The coronavirus has come down on our nation’s economy like a sledgehammer and many small businesses may never recover from the impact. This is particularly true for Black-owned businesses.
Earlier this month, congress authorized $7 billion for small business disaster loans, but as with many government programs and processes, bureaucratic red-tape has slowed the process. which in turn pushes businesses desperate for a lifeline deeper in the red.
Many of the small businesses in my district are minority-owned. They still have to pay rent and their employees’ health insurance premiums during this slow period.
One business owner is paying his employees who are stuck at home because their children’s schools have closed. He has hired temporary workers to replace them until they can return to work. This business owner is not sure how much longer he can continue to do that and would greatly benefit from an SBA bridge loan, which are being provided for up to $50,000, to help business-owners like him keep their head above water.
While some of the larger, Black-owned small businesses can benefit from SBA loans, there are many more that cannot afford to take on new debt even at an exceptionally low interest rate. In response, the Congressional Black Caucus has called for government-backed, interest-free loans to businesses, entrepreneurs, nonprofits and independent contractors to cover operating expenses and payroll needs.
Still, piling on new debt could be catastrophic for some small business owners and if they default, for any reason, they would lose everything they’ve worked for, including their homes.
We are asking for $50 billion in SBA grants, which will particularly benefit mom-and-pop type enterprises like hair salons and barber shops, small restaurants and corner stores, daycare centers, dry cleaners and other businesses that provide much-needed goods and services in our communities. We are also calling for a rebate for 100 percent of payroll taxes paid by small businesses this year and a rebate of 200 percent of payroll taxes paid by small businesses in hot spots.
The final stimulus package must also provide relief to our nation’s 125,000-plus airport contract workers, including those at Miami International Airport. It would be unconscionable for congress to leave them out. They are on the frontlines fighting the spread of the coronavirus through our aviation system. We must have their back.
These and other steps will not only help businesses, but these initiatives will also help their employees.

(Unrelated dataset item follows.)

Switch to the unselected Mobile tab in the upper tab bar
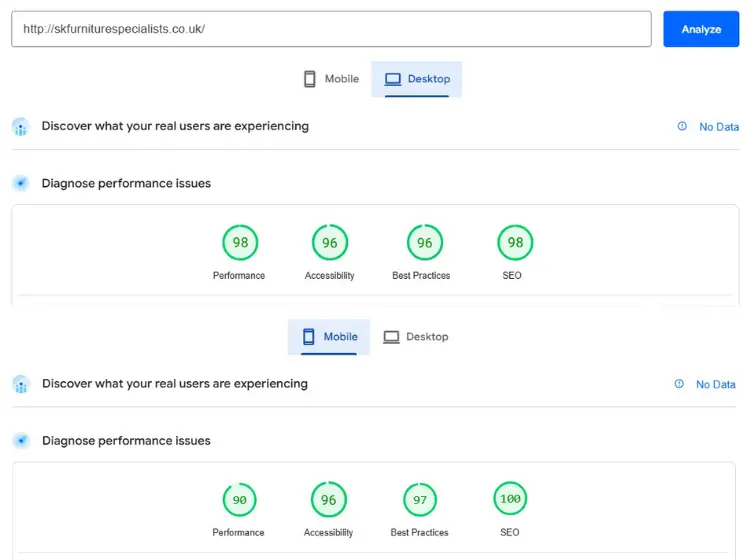The image size is (750, 560). coord(331,79)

My heart breaks each day when I hear about the thousands of layoffs that businesses, big and small, have had to make. This pandemic has created a vicious cycle: when businesses are forced to let go of workers, other businesses suffer the ramifications as well because the people who’ve lost their jobs can’t afford to buy anything but the basics. These measures place the kind of small businesses I’ve been talking about even more at risk of closure.

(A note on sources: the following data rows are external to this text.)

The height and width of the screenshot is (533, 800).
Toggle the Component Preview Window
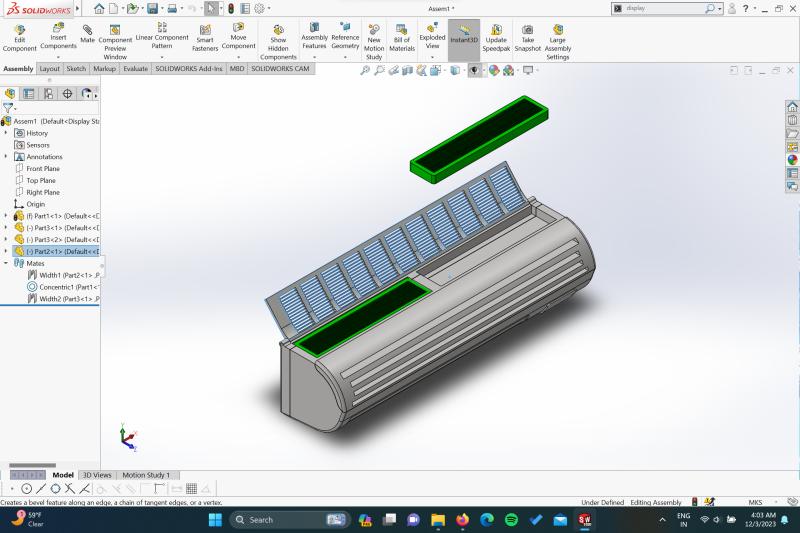pos(115,38)
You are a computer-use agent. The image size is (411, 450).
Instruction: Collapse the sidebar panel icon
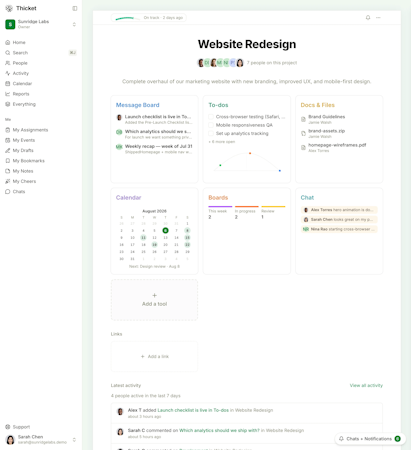click(x=75, y=8)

Another issue I’m very concerned about is the U.S. Census Bureau count. In the best of times, people just throw the forms away.
But in 2010, Black and brown children were undercounted at more than twice the rate of white children, which means they are not getting their fair share of resources. The census determines the annual flow of more than $675 billion in federal dollars for essential programs, including childcare, special education, early childhood education programs, Head Start, foster care, SNAP and WIC, Title I grants, and so much more.
Each year, black communities lose billions in federal dollars for housing, education, transportation and health care because of that undercount. We have got to do everything we can to ensure that doesn’t happen again.
The Census Bureau hired scores of people to go door-to-door and collect data, but because of the coronavirus, that’s no longer an option. I believe the agency should give the money it would have used to pay door knockers to CBC members to pay for “Robo calls” and hold tele-conferences in our districts that urge people to fill out the forms.
The other day, I ended a conference call with billionaire business owners with a reminder that they must fill out their census forms. Most of them said they’d forgotten all about the census. The Black community cannot afford to forget about the decennial census. When the COVID-19 pandemic subsides, we will need every available dime we can access to recover.